Rows showing where targets appear
▬▬▬▬▬▬▬▬▬▬
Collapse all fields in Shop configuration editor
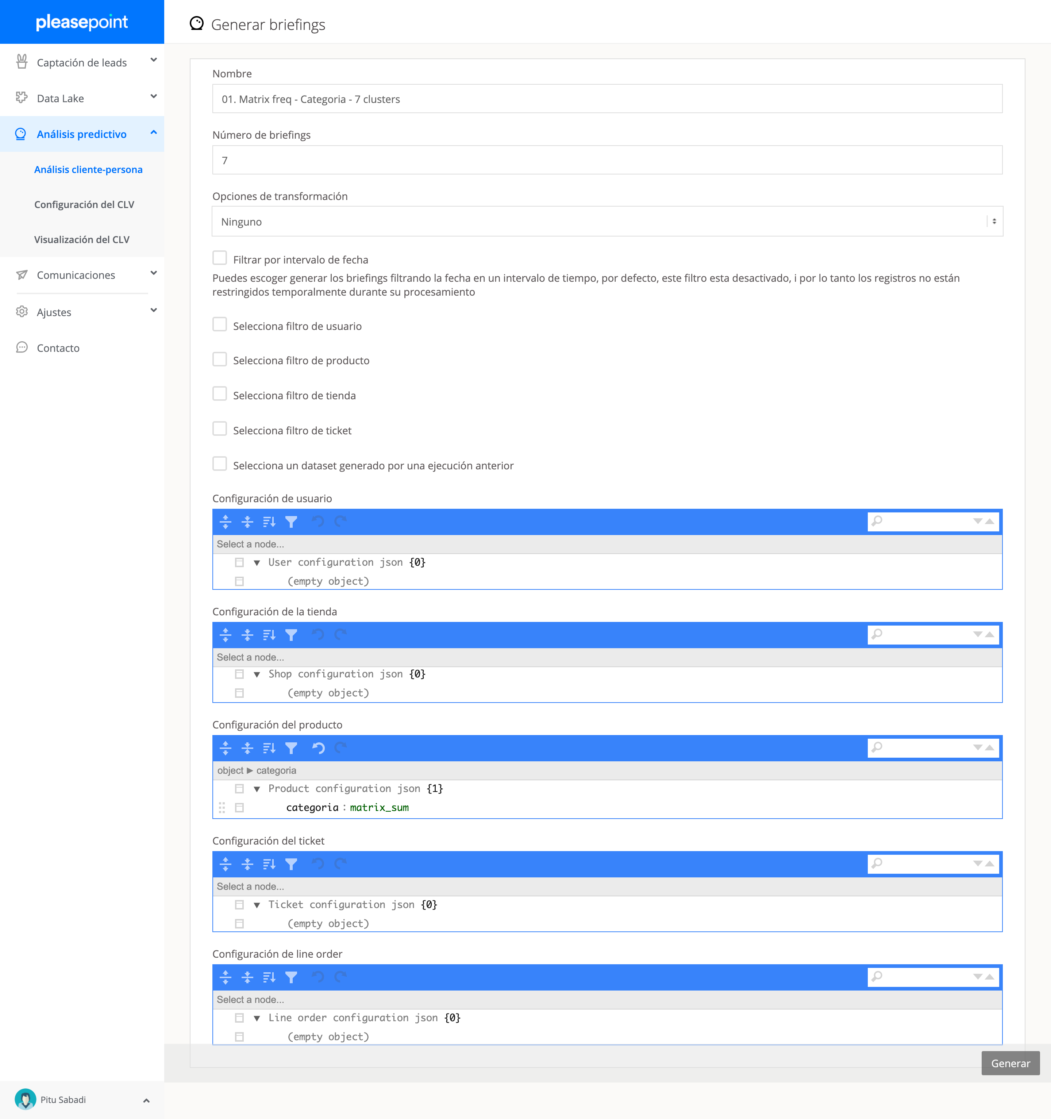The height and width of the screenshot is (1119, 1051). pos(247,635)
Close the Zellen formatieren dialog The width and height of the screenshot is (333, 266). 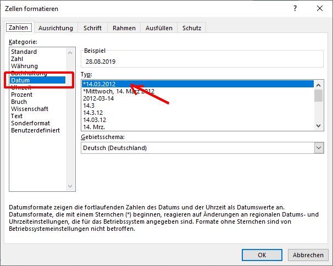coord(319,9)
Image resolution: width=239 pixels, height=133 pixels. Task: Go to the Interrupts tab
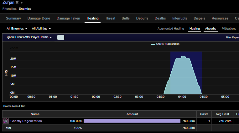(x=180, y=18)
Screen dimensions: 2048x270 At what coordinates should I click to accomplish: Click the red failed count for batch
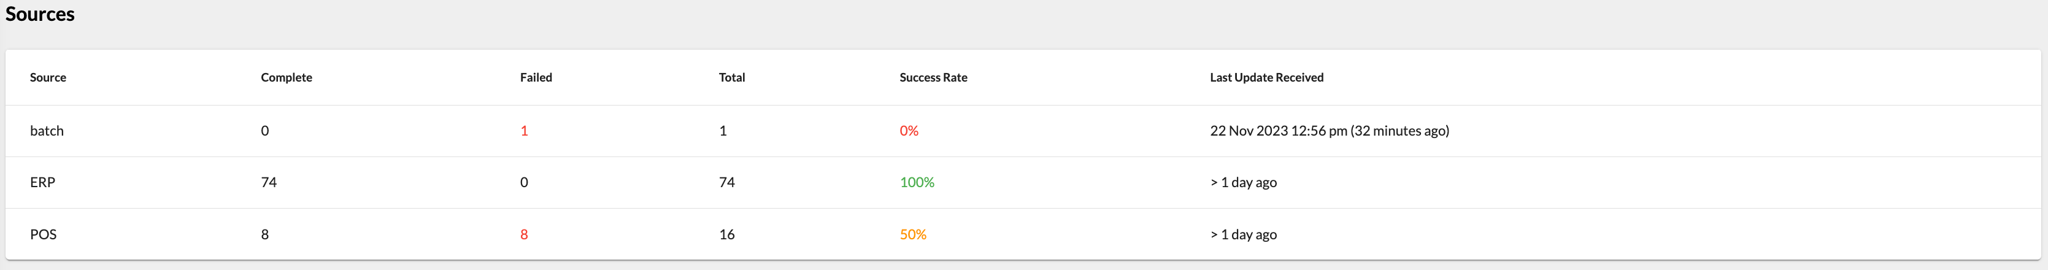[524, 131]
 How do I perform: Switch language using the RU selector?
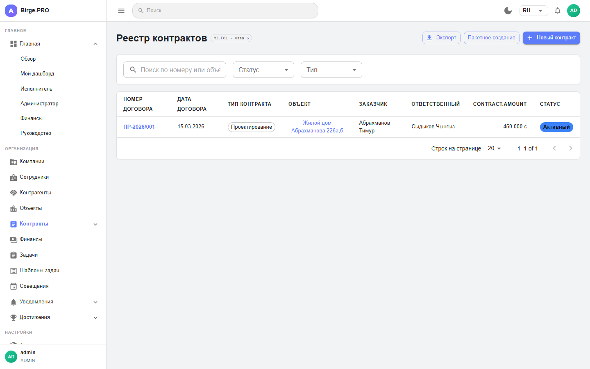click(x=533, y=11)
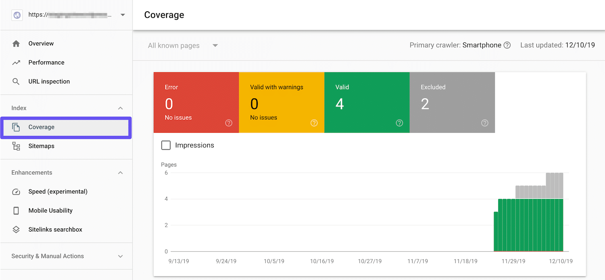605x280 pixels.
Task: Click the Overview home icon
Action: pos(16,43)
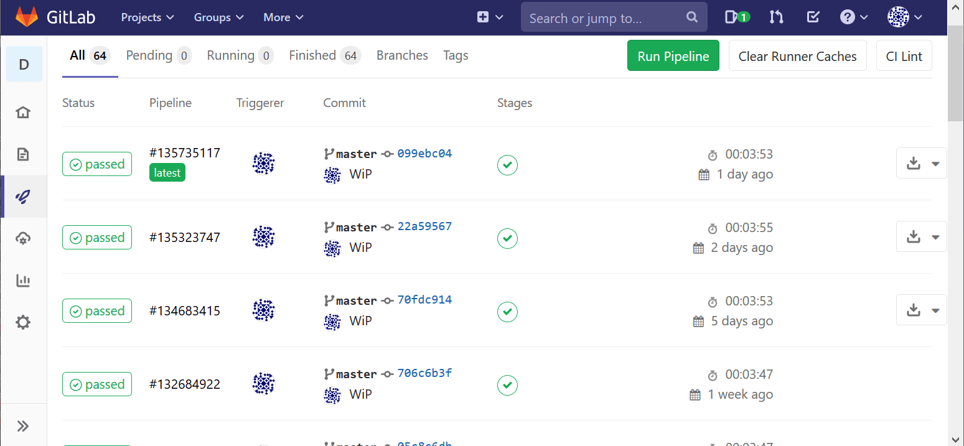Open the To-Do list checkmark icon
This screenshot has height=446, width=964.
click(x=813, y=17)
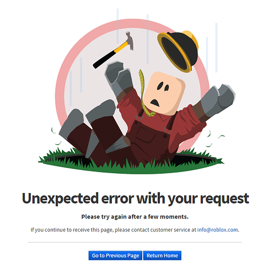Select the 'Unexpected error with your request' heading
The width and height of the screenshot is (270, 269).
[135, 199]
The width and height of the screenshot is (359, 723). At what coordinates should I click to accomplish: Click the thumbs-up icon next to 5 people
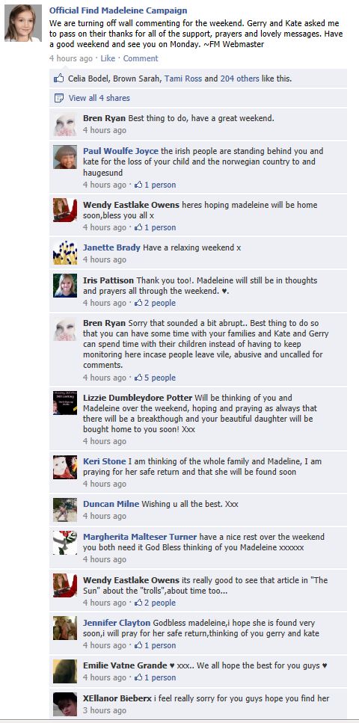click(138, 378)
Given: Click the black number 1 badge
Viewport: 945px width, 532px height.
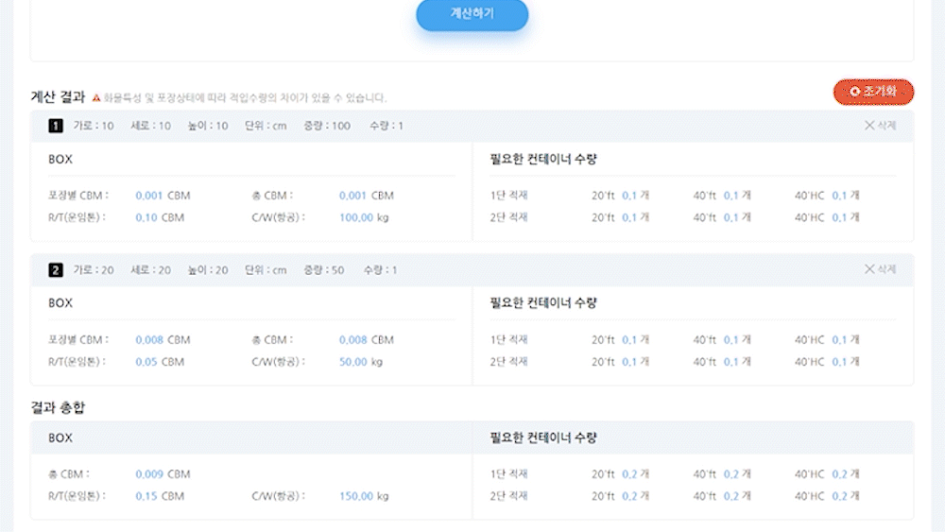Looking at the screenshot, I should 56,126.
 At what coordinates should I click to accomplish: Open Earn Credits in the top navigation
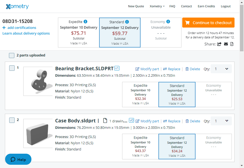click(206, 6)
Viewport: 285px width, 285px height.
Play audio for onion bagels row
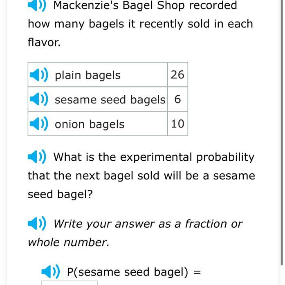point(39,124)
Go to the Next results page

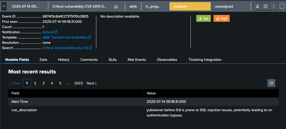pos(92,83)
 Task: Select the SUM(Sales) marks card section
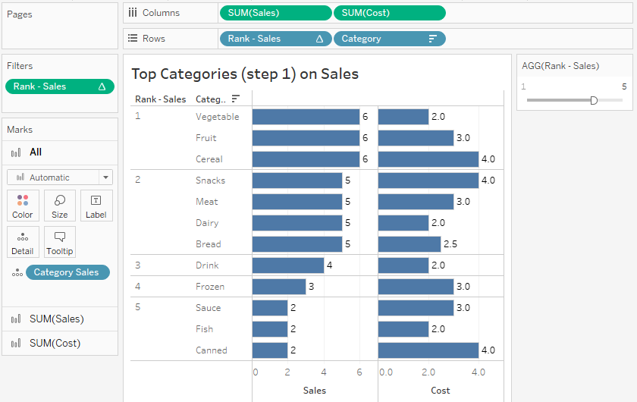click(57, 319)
▬▬▬▬▬▬▬▬▬▬
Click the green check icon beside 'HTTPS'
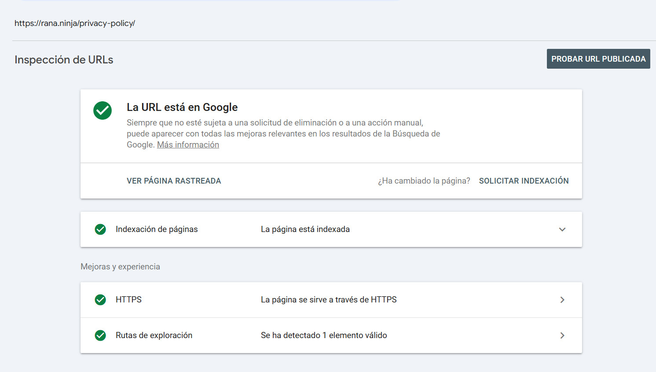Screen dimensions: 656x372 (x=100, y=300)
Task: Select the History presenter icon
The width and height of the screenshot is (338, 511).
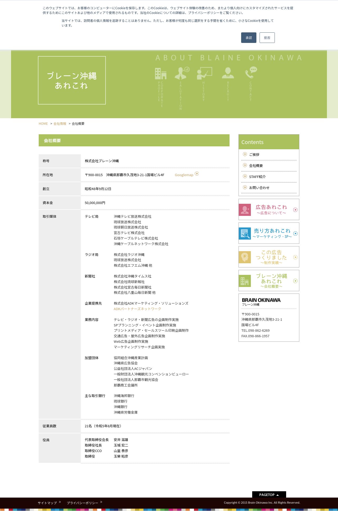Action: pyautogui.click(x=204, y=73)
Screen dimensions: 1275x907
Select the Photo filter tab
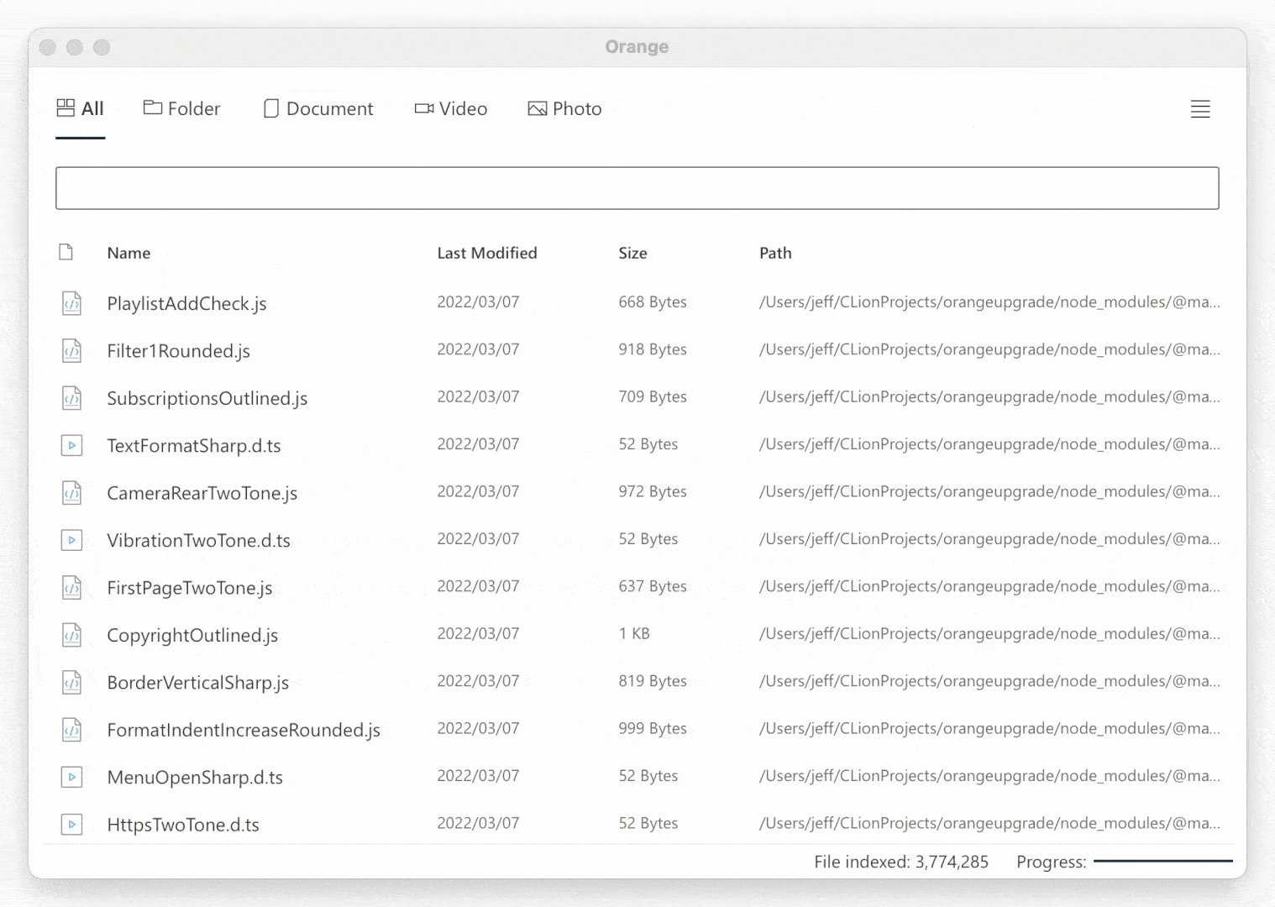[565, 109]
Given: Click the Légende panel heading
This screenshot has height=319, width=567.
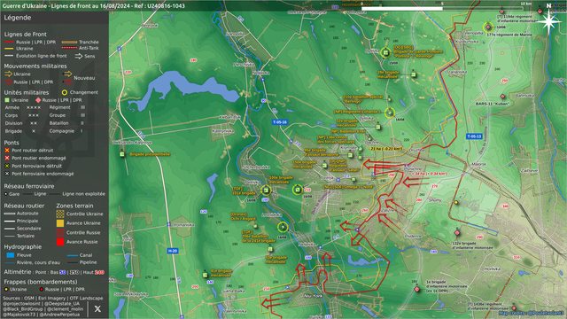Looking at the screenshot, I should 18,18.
▬▬▬▬▬▬▬▬▬▬
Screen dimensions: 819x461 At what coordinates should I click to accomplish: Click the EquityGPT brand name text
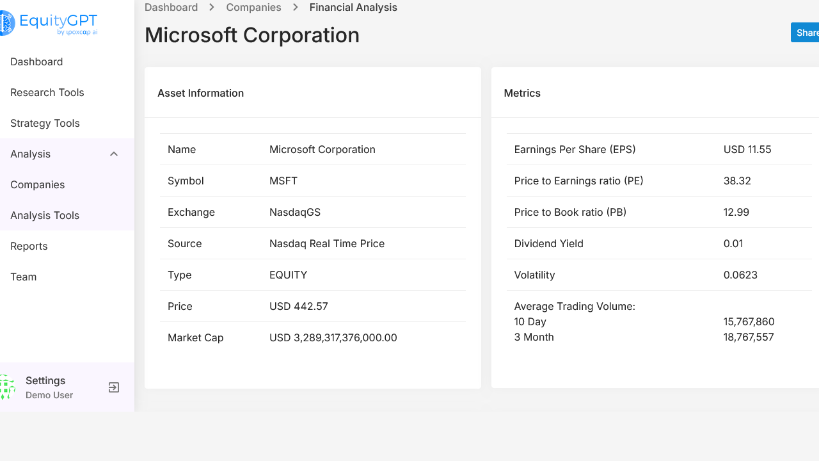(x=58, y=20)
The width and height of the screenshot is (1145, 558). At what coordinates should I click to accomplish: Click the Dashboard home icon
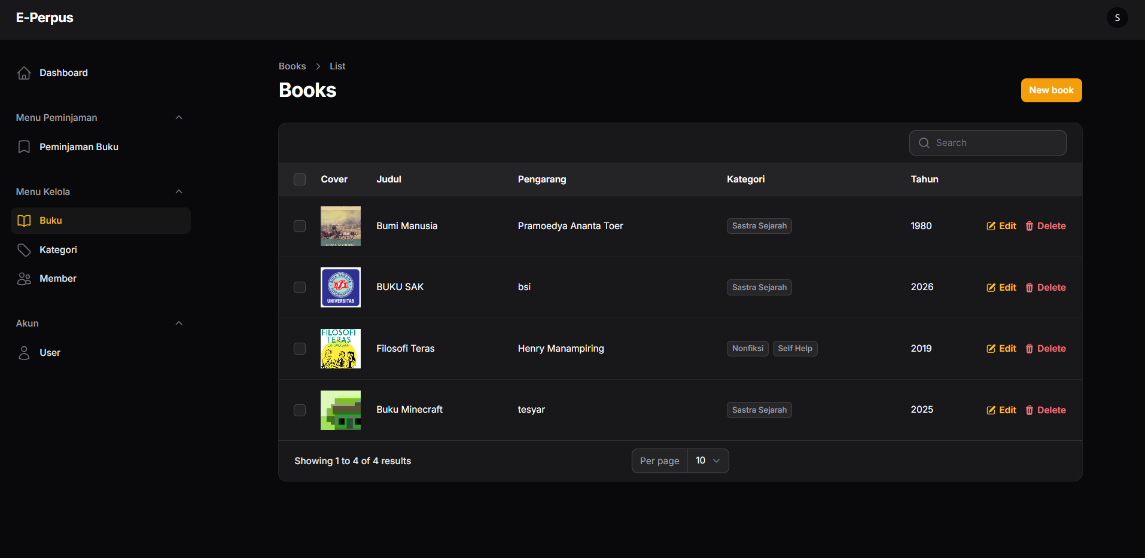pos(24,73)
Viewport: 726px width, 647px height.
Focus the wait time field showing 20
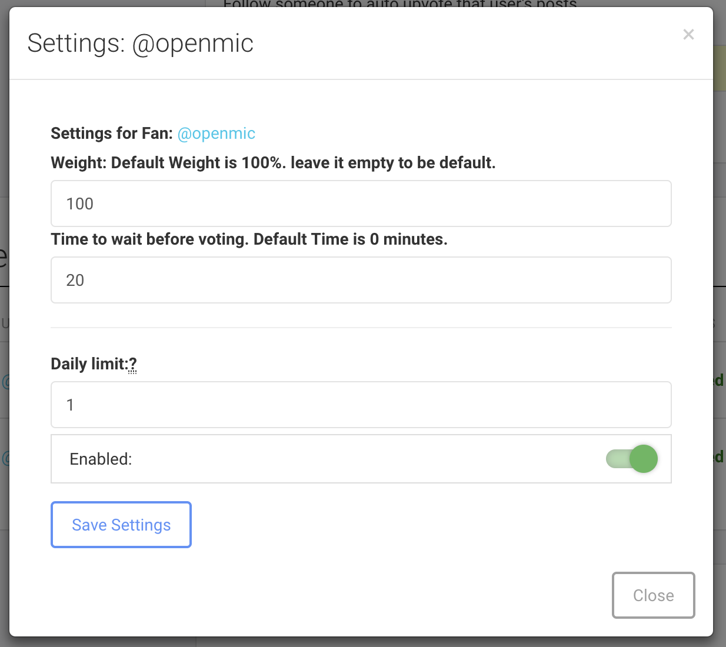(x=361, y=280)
▬▬▬▬▬▬▬▬▬▬
▶ **Request**
Put every line of the records from the one containing "Given: Click the Légende panel heading" down to the one containing "Looking at the screenshot, I should 18,18." into a Markdown table with the columns Row and Line, skipping blank lines. Leave the pictures out of the table.

▶ **The completed task**
| Row | Line |
|---|---|
| 1 | Given: Click the Légende panel heading |
| 2 | This screenshot has height=319, width=567. |
| 3 | Looking at the screenshot, I should 18,18. |